# Task prompt:
Transcribe the entries exactly as each line appears.

# Data for this task:
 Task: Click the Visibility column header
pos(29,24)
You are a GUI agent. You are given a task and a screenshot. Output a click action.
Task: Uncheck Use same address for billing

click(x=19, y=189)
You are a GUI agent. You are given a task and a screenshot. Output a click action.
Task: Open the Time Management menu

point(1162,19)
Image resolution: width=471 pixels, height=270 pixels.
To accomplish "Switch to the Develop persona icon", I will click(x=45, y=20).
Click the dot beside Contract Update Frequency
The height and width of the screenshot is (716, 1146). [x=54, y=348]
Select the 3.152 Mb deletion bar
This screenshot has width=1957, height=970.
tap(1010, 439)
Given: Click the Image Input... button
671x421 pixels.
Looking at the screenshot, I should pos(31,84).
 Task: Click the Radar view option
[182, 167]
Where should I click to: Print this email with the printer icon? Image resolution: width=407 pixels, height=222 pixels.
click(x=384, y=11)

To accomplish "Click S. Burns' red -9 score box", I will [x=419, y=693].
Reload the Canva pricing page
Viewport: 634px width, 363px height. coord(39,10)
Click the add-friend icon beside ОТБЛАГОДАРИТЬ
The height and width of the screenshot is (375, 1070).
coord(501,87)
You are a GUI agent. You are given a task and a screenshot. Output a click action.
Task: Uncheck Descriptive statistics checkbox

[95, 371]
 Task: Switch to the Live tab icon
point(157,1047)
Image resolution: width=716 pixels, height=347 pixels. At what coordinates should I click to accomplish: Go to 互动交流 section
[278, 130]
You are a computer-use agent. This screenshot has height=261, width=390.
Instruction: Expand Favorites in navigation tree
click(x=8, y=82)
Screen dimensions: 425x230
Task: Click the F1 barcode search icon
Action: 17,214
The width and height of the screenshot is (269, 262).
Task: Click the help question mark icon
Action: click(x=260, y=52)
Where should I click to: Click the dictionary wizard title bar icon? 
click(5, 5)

# Expected answer:
 Task: Click the Visibility column header
pos(29,24)
You are a GUI agent. You are given a task and a screenshot. Output a click action.
Task: Uncheck Use same address for billing

click(x=19, y=189)
You are a GUI agent. You are given a task and a screenshot. Output a click action.
Task: Open the Time Management menu

point(1162,19)
Image resolution: width=471 pixels, height=270 pixels.
To accomplish "Switch to the Develop persona icon", I will click(x=45, y=20).
Click the dot beside Contract Update Frequency
The height and width of the screenshot is (716, 1146). [x=54, y=348]
Select the 3.152 Mb deletion bar
This screenshot has width=1957, height=970.
tap(1010, 439)
Given: Click the Image Input... button
671x421 pixels.
Looking at the screenshot, I should pos(31,84).
 Task: Click the Radar view option
[182, 167]
Where should I click to: Print this email with the printer icon? Image resolution: width=407 pixels, height=222 pixels.
click(x=384, y=11)

To accomplish "Click S. Burns' red -9 score box", I will [x=419, y=693].
Reload the Canva pricing page
Viewport: 634px width, 363px height. coord(39,10)
Click the add-friend icon beside ОТБЛАГОДАРИТЬ
The height and width of the screenshot is (375, 1070).
coord(501,87)
You are a GUI agent. You are given a task and a screenshot. Output a click action.
Task: Uncheck Descriptive statistics checkbox

[95, 371]
 Task: Switch to the Live tab icon
point(157,1047)
Image resolution: width=716 pixels, height=347 pixels. At what coordinates should I click to accomplish: Go to 互动交流 section
[278, 130]
You are a computer-use agent. This screenshot has height=261, width=390.
Instruction: Expand Favorites in navigation tree
click(x=8, y=82)
Screen dimensions: 425x230
Task: Click the F1 barcode search icon
Action: 17,214
The width and height of the screenshot is (269, 262).
Task: Click the help question mark icon
Action: click(x=260, y=52)
Where should I click to: Click the dictionary wizard title bar icon? 
click(5, 5)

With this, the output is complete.